To accomplish this, we provide an ecosystem of interconnected solutions to give educators a clear view of students’ strengths and needs from pre-K through grade 12. This includes:
- Accurate Assessment, to measure student learning and growth
- Engaging Practice & Instruction, to ensure students build the skills they need for success
- Actionable Insights, to improve learning outcomes and inform decision making
We recently had the opportunity to discuss the Renaissance Ecosystem with Todd Brekhus, Chief Product Officer at Renaissance and General Manager of Nearpod. Highlights from our conversation appear below.
What is the Renaissance Ecosystem? When did the ecosystem launch?
Todd Brekhus: The Renaissance Ecosystem has a long history, dating back to the mid-1990s. At that time, schools had been using Accelerated Reader for nearly a decade, and we had reading data for millions of students.
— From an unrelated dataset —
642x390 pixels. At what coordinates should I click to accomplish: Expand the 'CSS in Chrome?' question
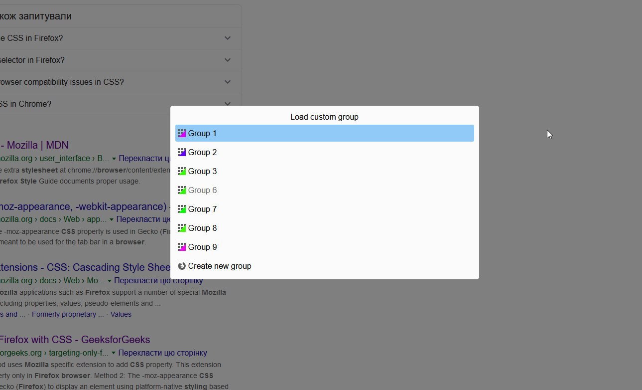(227, 104)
We asked ourselves how we could use this data to help educators better understand where their students are now, where they’re likely to be by the year’s end, and the next best steps to take to improve outcomes for every learner.
This led to the development of ATOS, an easy-to-understand scale for identifying a text’s complexity, and Star Reading, an extremely efficient and reliable assessment of students’ reading comprehension. This was, in a sense, the first iteration of the Renaissance Ecosystem, which integrated assessment and practice data to support instructional planning, streamline goal setting, and show educators whether students were on track for success.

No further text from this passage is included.